Andrea Pirlo lidera la reconstrucción de Italia tras el rechazo de Guardiola
La selección italiana ya tiene nuevo rostro en el banquillo. Según informó este viernes el diario La Repubblica, la Federación Italiana de Fútbol (FIGC) ha alcanzado un acuerdo con Andrea Pirlo para que el excentrocampista dirija a la azzurra con un contrato de cuatro años.
No es un nombre cualquiera. Es el regreso de una de las grandes mentes del fútbol italiano al lugar donde alcanzó la cima absoluta como jugador.
El campeón del mundo que vuelve a casa
Pirlo, campeón del mundo en 2006, está considerado uno de los mediocentros más influyentes de la historia reciente. Dominó el juego con la camiseta de Inter, AC Milan y Juventus, marcando época en la Serie A y en Europa con su manera de gobernar los partidos desde el círculo central.
A sus 47 años, el técnico dirige actualmente a Dubai United, club que compite en la First Division League de Emiratos Árabes Unidos. Antes, ya había probado el fuego de la élite en el banquillo de Juventus durante la temporada 2020-21. Allí, pese a un contexto turbulento, levantó la Coppa Italia y la Supercopa italiana.
La FIGC, contactada por distintas agencias, no ha ofrecido aún comentarios oficiales, pero el acuerdo filtrado en Italia dibuja con claridad el plan: apostar por un símbolo, por una figura que conecte pasado glorioso y futuro incierto.
Guardiola dice no, Italia gira hacia Pirlo
El movimiento se produce pocas horas después de que Pep Guardiola rechazara la posibilidad de hacerse cargo de la selección italiana, según confirmó a Reuters una fuente cercana a las conversaciones.
El técnico español, de 55 años, mantuvo contactos para estudiar su desembarco como seleccionador. El propio presidente de la FIGC, Giovanni Malagò, había dejado caer que la federación estaba dispuesta a hacer un esfuerzo económico especial por un entrenador de ese calibre.
No bastó. Guardiola, que dejó Manchester City al final de la pasada temporada tras una década deslumbrante —seis Premier League, incluida una racha inédita de cuatro consecutivas, tres FA Cup, cinco League Cup y una Champions League—, decidió no aceptar el reto italiano. Su currículum, forjado también en Barcelona con dos Champions y tres títulos de LaLiga, y en Bayern Munich con tres Bundesligas, era el sueño imposible para una federación en plena tormenta.
Rechazado el plan más ambicioso, Italia activó la vía emocional. Y ahí apareció Pirlo.

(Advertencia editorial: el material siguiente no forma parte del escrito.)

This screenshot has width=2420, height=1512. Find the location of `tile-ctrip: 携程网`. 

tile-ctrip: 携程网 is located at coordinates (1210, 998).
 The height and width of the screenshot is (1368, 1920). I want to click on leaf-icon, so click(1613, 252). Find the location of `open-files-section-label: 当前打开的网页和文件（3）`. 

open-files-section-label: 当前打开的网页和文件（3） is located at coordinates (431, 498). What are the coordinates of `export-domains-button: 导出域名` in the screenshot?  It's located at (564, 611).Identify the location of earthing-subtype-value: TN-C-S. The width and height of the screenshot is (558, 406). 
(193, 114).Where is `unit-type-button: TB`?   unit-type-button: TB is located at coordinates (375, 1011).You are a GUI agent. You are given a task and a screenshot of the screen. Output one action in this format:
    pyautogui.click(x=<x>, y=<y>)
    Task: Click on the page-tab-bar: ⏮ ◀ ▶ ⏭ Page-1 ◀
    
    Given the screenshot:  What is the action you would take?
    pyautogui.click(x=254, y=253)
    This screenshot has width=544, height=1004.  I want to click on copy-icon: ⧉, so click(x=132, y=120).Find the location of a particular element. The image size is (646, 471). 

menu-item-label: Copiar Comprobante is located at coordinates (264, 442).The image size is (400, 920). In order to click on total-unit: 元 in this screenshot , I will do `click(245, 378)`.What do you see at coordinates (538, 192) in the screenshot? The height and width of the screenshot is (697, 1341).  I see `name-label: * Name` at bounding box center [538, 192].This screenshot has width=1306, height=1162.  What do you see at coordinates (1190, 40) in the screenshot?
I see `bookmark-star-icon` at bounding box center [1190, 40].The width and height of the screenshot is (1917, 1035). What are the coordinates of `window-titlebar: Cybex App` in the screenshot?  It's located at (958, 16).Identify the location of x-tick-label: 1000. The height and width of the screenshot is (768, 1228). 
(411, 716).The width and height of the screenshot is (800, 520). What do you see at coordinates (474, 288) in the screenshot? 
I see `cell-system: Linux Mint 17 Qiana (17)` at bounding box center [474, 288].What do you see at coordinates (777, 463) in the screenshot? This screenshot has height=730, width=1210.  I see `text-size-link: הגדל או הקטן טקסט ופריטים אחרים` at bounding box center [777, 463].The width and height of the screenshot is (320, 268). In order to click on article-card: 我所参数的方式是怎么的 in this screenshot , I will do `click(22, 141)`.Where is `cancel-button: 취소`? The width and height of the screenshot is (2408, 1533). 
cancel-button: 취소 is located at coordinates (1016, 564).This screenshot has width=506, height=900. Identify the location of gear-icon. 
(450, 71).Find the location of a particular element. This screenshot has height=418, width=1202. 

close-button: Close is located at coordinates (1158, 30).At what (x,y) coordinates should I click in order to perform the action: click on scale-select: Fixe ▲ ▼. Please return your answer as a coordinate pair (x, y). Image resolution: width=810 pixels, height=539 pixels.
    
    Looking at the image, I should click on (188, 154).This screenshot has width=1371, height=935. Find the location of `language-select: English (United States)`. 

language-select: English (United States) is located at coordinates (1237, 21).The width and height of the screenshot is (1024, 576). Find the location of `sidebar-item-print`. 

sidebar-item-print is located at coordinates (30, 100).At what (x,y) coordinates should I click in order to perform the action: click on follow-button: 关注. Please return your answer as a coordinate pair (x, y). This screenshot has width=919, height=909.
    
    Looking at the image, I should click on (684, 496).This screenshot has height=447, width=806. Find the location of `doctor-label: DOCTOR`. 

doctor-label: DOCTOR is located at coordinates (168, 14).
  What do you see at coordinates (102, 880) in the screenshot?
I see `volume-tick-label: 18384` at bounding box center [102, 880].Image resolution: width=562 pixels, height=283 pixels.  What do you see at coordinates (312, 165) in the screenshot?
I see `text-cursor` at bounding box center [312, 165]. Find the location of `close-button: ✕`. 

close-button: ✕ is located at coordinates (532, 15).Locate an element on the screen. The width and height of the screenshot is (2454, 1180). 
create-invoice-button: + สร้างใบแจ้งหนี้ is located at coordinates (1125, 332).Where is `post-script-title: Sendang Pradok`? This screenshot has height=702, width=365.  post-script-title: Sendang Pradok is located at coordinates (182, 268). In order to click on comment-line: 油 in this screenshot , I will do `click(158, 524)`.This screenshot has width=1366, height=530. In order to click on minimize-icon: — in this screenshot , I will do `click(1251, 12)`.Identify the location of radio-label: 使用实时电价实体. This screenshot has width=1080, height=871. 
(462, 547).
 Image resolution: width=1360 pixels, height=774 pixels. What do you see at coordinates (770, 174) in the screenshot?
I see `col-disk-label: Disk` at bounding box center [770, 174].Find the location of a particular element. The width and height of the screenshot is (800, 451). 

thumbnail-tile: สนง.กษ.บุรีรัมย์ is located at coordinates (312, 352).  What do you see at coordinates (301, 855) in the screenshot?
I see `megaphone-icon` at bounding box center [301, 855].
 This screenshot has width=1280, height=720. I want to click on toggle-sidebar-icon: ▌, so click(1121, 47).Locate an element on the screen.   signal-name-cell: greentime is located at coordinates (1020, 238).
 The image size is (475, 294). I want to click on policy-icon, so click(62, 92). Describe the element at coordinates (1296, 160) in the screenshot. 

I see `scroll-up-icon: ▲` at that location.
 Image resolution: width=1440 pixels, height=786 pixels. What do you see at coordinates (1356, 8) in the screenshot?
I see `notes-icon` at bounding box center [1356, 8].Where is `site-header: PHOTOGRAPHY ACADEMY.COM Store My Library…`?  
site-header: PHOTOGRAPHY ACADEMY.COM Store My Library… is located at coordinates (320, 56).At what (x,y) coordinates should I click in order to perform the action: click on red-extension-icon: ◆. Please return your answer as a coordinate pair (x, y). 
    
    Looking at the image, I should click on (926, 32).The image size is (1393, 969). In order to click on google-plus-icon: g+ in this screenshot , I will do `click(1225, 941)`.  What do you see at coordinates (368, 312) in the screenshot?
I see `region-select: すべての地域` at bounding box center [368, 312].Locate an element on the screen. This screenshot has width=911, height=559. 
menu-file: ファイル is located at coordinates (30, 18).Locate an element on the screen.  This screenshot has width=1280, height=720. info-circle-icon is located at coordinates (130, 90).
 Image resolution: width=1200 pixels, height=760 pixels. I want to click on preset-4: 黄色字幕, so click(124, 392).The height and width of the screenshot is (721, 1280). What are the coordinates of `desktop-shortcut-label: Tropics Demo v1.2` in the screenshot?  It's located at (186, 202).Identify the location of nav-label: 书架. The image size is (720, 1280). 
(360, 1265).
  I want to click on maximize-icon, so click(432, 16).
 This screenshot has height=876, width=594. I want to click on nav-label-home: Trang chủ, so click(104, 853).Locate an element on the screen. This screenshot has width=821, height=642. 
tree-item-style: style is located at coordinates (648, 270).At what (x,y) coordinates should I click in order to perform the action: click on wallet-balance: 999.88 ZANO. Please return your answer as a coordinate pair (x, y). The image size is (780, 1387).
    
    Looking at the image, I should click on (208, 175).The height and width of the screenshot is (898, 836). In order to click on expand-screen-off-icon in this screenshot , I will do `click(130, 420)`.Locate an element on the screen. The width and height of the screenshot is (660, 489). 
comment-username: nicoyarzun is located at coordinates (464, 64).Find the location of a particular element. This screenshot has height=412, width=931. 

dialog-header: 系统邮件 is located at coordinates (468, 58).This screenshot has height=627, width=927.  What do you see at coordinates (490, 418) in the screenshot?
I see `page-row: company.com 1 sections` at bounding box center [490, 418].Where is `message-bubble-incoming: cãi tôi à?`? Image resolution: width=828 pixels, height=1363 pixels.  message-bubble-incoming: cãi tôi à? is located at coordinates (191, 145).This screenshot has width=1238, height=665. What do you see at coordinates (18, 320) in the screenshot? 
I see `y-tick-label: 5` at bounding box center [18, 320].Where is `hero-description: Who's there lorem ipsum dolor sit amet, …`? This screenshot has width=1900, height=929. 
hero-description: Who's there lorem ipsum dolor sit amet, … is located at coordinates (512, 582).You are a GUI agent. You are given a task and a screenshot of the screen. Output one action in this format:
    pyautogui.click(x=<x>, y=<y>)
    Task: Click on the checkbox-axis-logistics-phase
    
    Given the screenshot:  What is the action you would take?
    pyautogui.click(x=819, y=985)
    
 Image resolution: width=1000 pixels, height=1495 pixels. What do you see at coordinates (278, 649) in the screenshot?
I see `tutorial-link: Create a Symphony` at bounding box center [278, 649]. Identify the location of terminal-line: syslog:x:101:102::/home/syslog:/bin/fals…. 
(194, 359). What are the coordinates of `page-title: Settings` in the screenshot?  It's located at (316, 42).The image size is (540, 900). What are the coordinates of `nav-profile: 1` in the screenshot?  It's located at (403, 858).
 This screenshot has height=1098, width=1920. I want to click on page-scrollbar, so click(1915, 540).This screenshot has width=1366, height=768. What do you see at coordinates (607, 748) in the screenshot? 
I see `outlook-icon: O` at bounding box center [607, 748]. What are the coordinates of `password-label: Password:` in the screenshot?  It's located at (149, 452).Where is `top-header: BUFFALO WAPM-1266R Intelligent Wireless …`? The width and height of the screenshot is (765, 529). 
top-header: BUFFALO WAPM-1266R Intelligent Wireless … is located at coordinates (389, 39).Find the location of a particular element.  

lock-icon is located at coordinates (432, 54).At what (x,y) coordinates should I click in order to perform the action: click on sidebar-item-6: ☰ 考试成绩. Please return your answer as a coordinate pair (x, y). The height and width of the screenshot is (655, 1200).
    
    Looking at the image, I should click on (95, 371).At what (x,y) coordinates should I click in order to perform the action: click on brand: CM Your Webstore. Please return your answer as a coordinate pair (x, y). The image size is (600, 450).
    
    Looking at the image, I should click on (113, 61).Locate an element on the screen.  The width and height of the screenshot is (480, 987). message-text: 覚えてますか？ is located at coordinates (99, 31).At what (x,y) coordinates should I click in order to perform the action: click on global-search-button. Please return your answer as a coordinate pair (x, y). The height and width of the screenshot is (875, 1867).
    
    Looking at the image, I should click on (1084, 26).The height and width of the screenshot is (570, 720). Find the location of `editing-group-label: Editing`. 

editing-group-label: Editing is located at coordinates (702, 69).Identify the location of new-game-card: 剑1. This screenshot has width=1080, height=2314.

Italia, en crisis profunda y sin margen de error
El contexto no puede ser más delicado. Italia busca seleccionador desde abril, cuando Gennaro Gattuso dimitió tras el último fracaso: quedarse fuera por tercera vez consecutiva de una fase final de la Copa del Mundo. Para una tetracampeona del mundo, el golpe es histórico.
La FIGC tanteó también a Carlo Ancelotti, actualmente seleccionador de Brasil, en un casting que evidencia la magnitud del problema. El banquillo de Italia ya no es solo un puesto de prestigio: es una misión de rescate.
El fútbol italiano vive una de sus crisis más profundas en décadas. No se trata solo de resultados. El sistema de formación y el camino del talento hacia la élite se han erosionado con el tiempo, en un país donde el fútbol sigue siendo una obsesión nacional pero ha perdido peso competitivo en la base.
En ese escenario, la elección del nuevo seleccionador se interpreta como el primer ladrillo de una reconstrucción mayor. No solo se le pedirá a Pirlo que gane partidos; se le exigirá que contribuya a redefinir una identidad, a reconectar la azzurra con una generación que ha crecido más con las decepciones que con las noches históricas.
Un reto a la altura de un cerebro privilegiado
Pirlo llega con una imagen nítida: cerebro privilegiado, lectura del juego extraordinaria, temple en los momentos grandes. Como entrenador, su carrera aún está en fase de definición. Con Juventus ya demostró capacidad para gestionar vestuarios de alto nivel y competir por títulos, aunque su etapa en Turín no alcanzó la continuidad que muchos esperaban.
El salto a la selección italiana lo coloca ahora en el foco absoluto. Tendrá tiempo —cuatro años de contrato—, pero no tendrá indulgencia. No después de tres Mundiales seguidos viendo la fiesta por televisión.
Italia se agarra a una idea sencilla y poderosa: que el hombre que durante años dictó el ritmo de la azzurra desde el césped pueda ahora marcar el compás desde el banquillo. La pregunta es si, en un fútbol globalizado y feroz, el genio que veía líneas de pase imposibles sabrá encontrar también el camino de regreso a la élite para todo un país.